Why do we do it?
"I love deadlines - I love the whooshing noise they make as they go by”
Douglas Adams (in The Salmon of Doubt (2002) - author, The Hitchhiker’s Guide to the Galaxy)
Surprisingly, perhaps, procrastination is often used as a coping strategy; procrastinating - delaying doing something you need to do - in order to reduce the anxiety you might feel as you contemplate doing a task that might appear to be overwhelming, e.g. an essay; a group project; or revision for an exam. Procrastination is typically an avoidant behaviour, and avoidant behaviours tend to reduce anxiety in the immediate short term, but then effectively reinforce the way you might interpret similar situations in the future. You may do something mundane instead, like cleaning your room or flat, as a means of distraction and creating an instant sense of achievement, so reinforcing the avoidant behaviour of procrastination.
Alternatively, you may procrastinate in order to make yourself more anxious, since it is only when really anxious that you are sufficiently motivated to actually do the work, i.e. when the deadline looms and it becomes so urgent that you have no choice but to get on with it. It is the anxiety - the fight or flight response - that gets you focused and concentrated enough to do the work.

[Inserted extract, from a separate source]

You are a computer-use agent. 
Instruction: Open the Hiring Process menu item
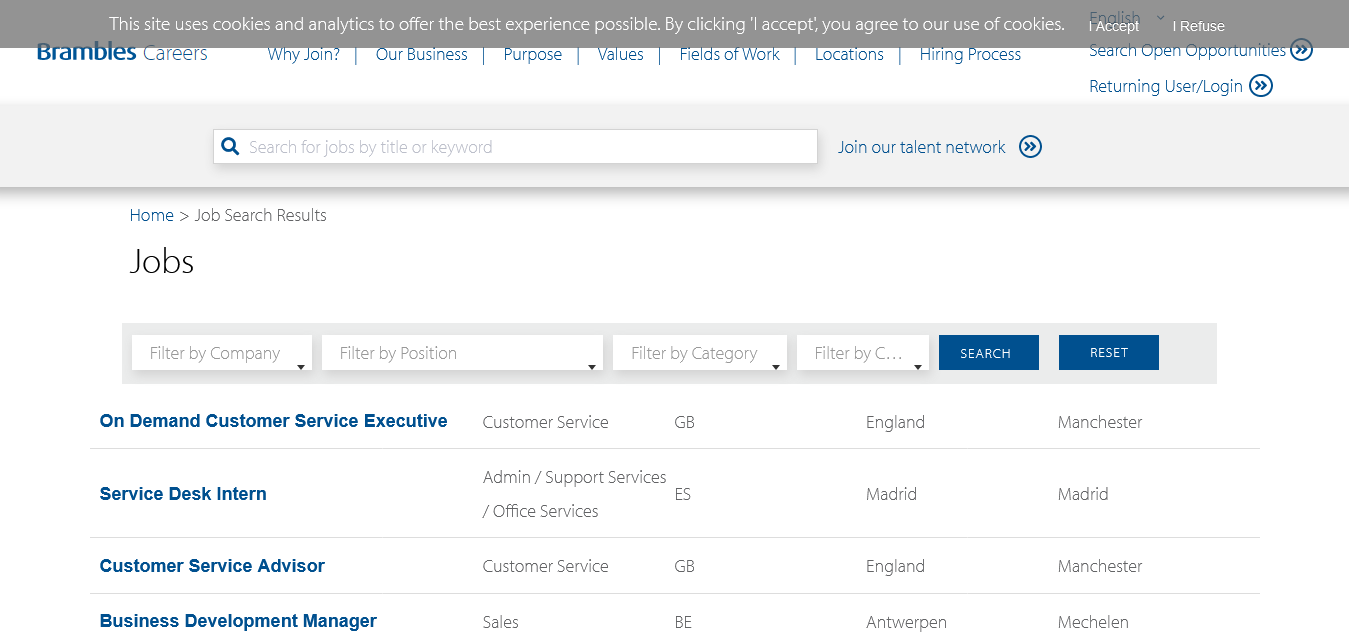(x=970, y=55)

So how do you prevent procrastination, so you can get on with what needs doing and manage anxiety and workload in a more helpful way? Well, in a previous blog, I discussed the issue of worry and problem solving. Problem solving can really help with procrastination, because so often we procrastinate as a response to a task or problem that seems so massive or overwhelming. In reality it may not be, and in fact at its roots the problem may be based on something much smaller. Or you may be a perfectionist and can’t face starting something so significant that you can’t do perfectly. So, breaking a problem down into much smaller tasks, each of which is much more readily achieved and in which you can experience satisfaction, means that the ultimate goal of the bigger task (or solving the ‘huge’ problem) can be achieved incrementally. Baby steps! Often a good problem solving strategy.

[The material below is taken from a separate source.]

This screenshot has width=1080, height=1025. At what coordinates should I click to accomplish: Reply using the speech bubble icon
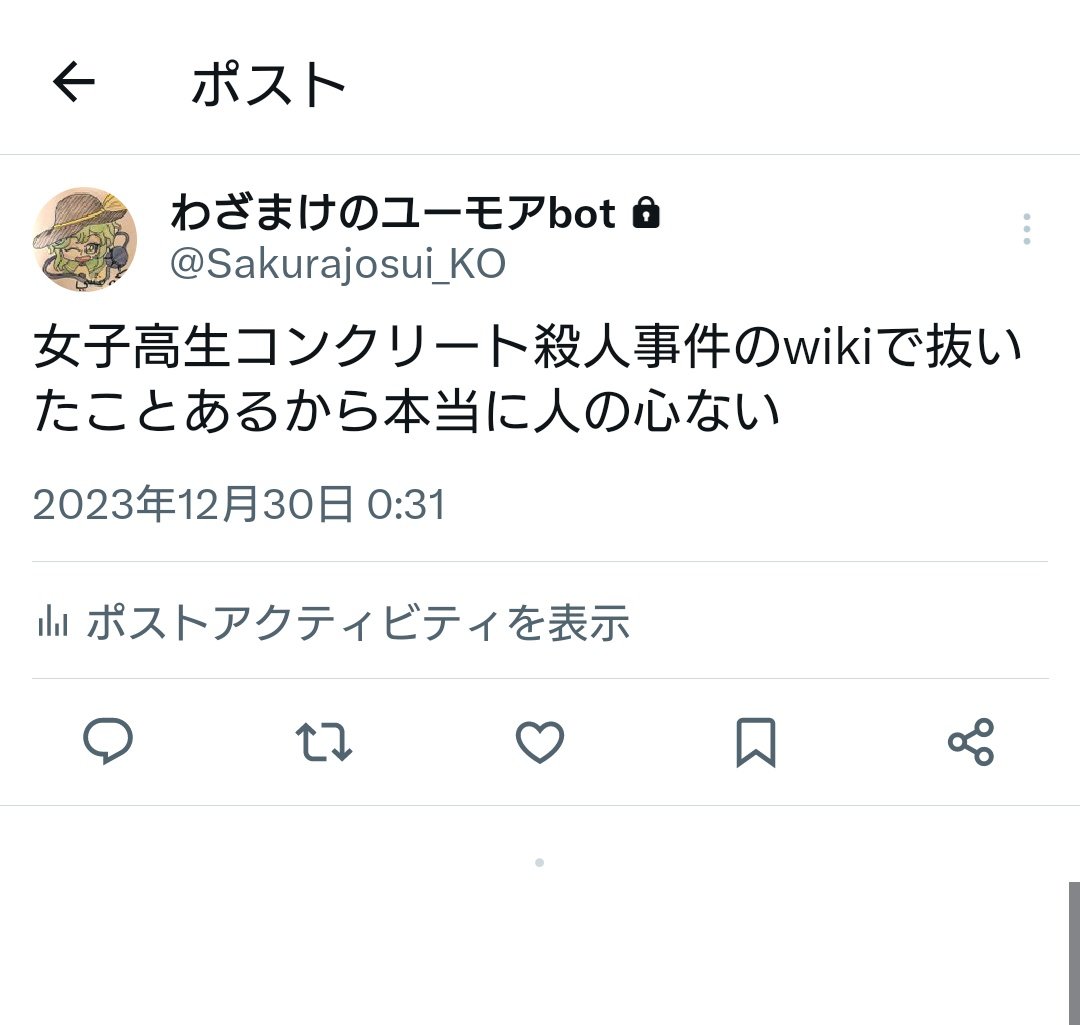108,741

Here’s a common example for anyone thinking about a future career:
“I’ve no idea what I want to do for a career - I’m scared I won’t find anything I want to do or am good at doing!”
But maybe the problem is not that you’ve no idea, but you have simply not given yourself any space or time to reflect on what interests you, what you enjoy doing, what your real values are and how a career might help further or support those values. So maybe try just allocating a couple of hours in your diary next week, or in two weeks time, to do some research on a wide array of companies, organisations, and sectors, just to get to a point where you have an idea of what might fall into an ‘interesting’ category and what falls into a ‘no way’ category. This, of course, doesn’t have to commit you for life, just give you an idea of where you might see yourself gaining valuable experience and skills, while actually being interested in what you might be doing, say, immediately after leaving university. Having done some initial broad brush, bigger picture research, the next tasks would be to hone that down a bit to maybe a short list of companies or organisations or job types that you could see yourself doing and that might match your skill set. Then, set about getting on job notification (email) lists for specific job types/sectors; and then doing some selective applications to jobs that match your skills. A seemingly intractable problem, now broken down into manageable and exploratory tasks.
The process itself can become exciting, as you go on a journey of discovery of an array of plausible future careers. And you can then be flexible and more responsive to opportunities as they arise. This is ‘mindful learning’ applied to career planning - focusing on, and enjoying, the process in the here and now, not on the outcomes (which tends to promote worry about the future).
Understanding why you procrastinate is the starting point for change; you may need some help to do so because procrastination may be symptomatic of a more complex set of issues associated with anxiety, low self-worth, or low mood. But it is quite feasible to change, if you want to.